Background: Hearing loss is a common disability in aging seniors and people who work long hours in noisy environments. The majority of persons with hearing loss have sensorineural impairments, due to dysfunction or loss of cochlear hair cells. For mild to moderate hearing loss, conventional hearing aids amplify sounds delivered to the ear. For more severe hearing loss, cochlear implants can directly stimulate auditory neurons electrically via an electrode in the cochlea. Between these two extremes, there is a group of patients who have lost considerable high-frequency hearing but have some preserved low-frequency hearing. Many of these patients do poorly with hearing aids but are not candidates for cochlear implants. Recently, there is evidence that the most effective type of rehabilitation for this growing group of patients is to combine electrical and acoustic stimulation (CEAS) in the same ear. The CEAS strategy uses acoustic amplification (hearing aid) and electrical stimulation (cochlear implant) simultaneously. Results show that patients have better word recognition under noisy environments. To enable CEAS in a single device, stimulating electrodes and acoustic actuators could potentially be integrated and placed inside cochlea. While Intra-cochlear electrodes are well studied, intra-cochlear acoustic actuators are novel and have not been explored.
Objectives & Goals: The proposed research is to develop Lead-Zirconium-Titanium Oxide (PZT) thin-film acoustic micro-actuators for intra-cochlear use.
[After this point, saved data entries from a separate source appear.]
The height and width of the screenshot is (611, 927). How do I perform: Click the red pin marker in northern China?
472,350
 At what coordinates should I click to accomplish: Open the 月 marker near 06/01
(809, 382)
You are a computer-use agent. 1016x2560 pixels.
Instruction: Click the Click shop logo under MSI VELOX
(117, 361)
There are two specific goals to achieve. The first goal is to design and fabricate a micro-actuator probe, whose tip has a PZT thin-film piezoelectric diaphragm serving as an acoustic actuator. The actuator aims to deliver 200-nm displacement for a bandwidth from 15 Hz to 3 kHz with a size less than 0.8 mm x 0.8 mm. The tip of the probe, sealed with a biocompatible material, is then implanted into the cochlea. The second goal is to conduct acute animal tests to demonstrate the feasibility of the proposed micro-actuator probe by measuring auditory brainstem responses in guinea pigs.
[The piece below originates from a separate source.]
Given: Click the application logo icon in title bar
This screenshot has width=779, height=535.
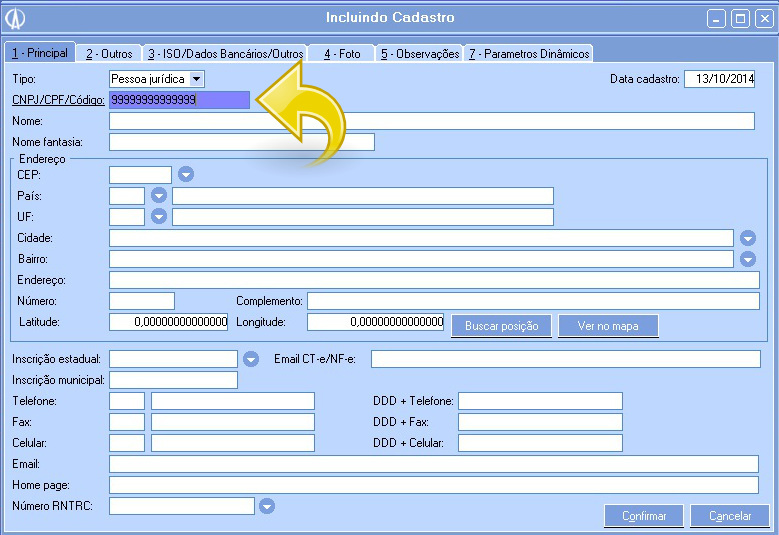Looking at the screenshot, I should point(15,18).
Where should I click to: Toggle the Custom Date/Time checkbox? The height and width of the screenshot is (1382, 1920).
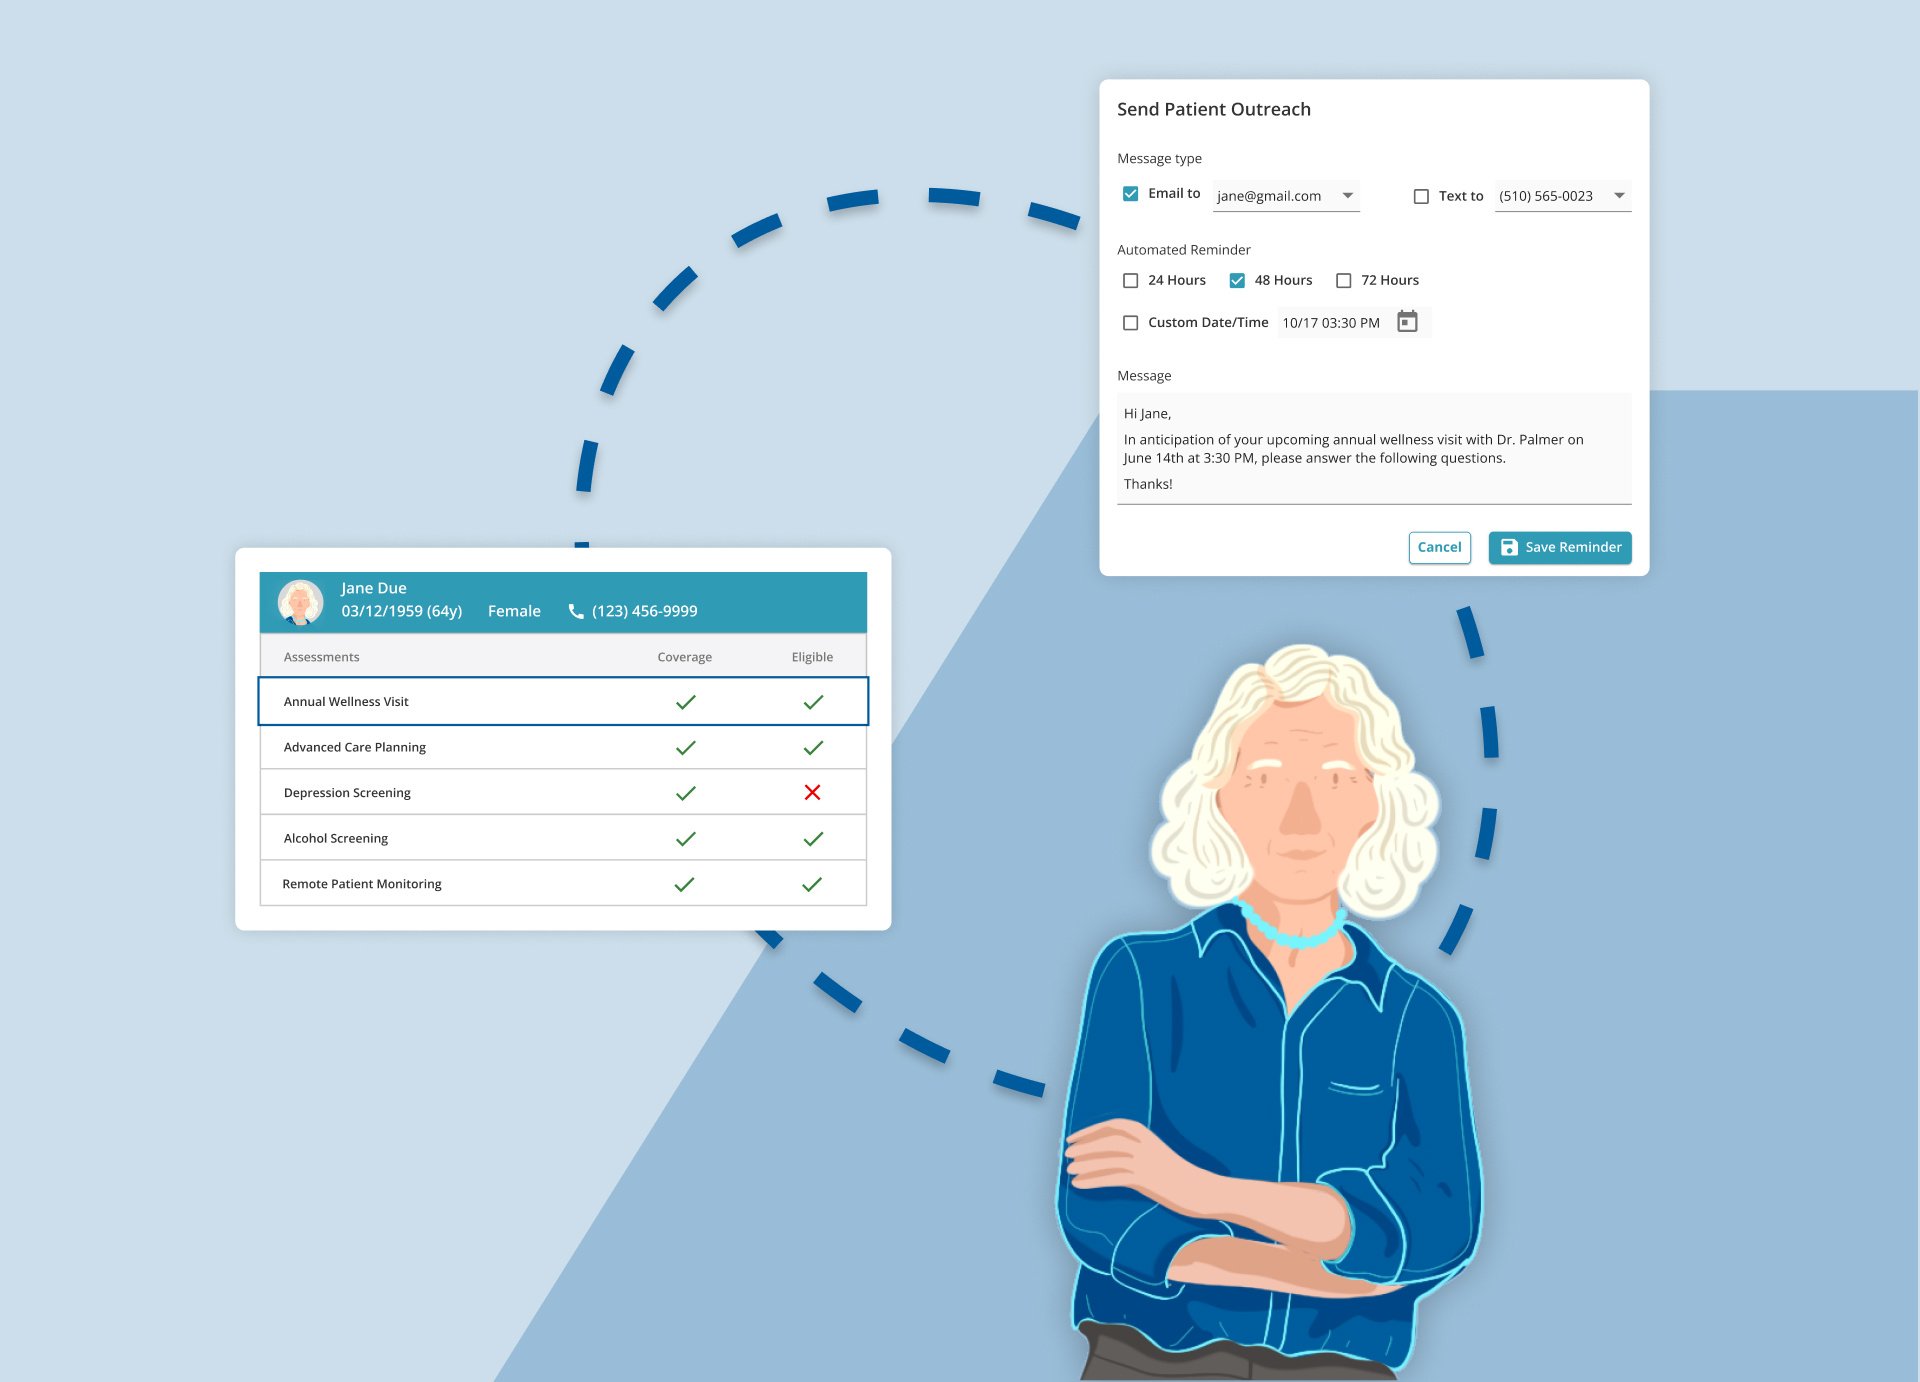(1130, 322)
Intellectual Merits: The proposed research has ample intellectual merits. First, the proposed research is transformational. Results of this research will enable a new class of cochlear implants that integrate electric and acoustic stimulation in a single device. It will open a completely new direction for the current cochlear implant technologies. Second, the proposed research tremendously broadens the knowledge of the field. For example, the proposed research has a well-planned animal study to test our hypothesis and demonstrate the feasibility. This will be the first animal study on intra-cochlear acoustic actuators. Third, this research is translational. The PZT thin-film technology at the core of the proposed research forms a new research paradigm. It complements traditional technology of micro-electric-mechanical-systems (MEMS), which are not able to meet the challenges encountered in intra-cochlear applications. The PZT thin-film technologies can also enable a wide range of applications, such as scanning endoscopes, nano-positioners for DNA manipulation, and viscosimeters for biofluids.
Broader Impacts: Currently, it is estimated that 278 million people have hearing disability. A good population of these hearing-disabled patients can potentially benefit from the proposed intra-cochlear actuators. Hearing rehabilitation research will become progressively important, because US population is aging and life expectancy is increasing. The proposed research will also broaden its impact via development of new curriculum on PZT thin-film microdevices, recruitment of underrepresented and undergraduate students, technology transfer via patents and licensing, industrial and international collaboration, outreach, and continuing education.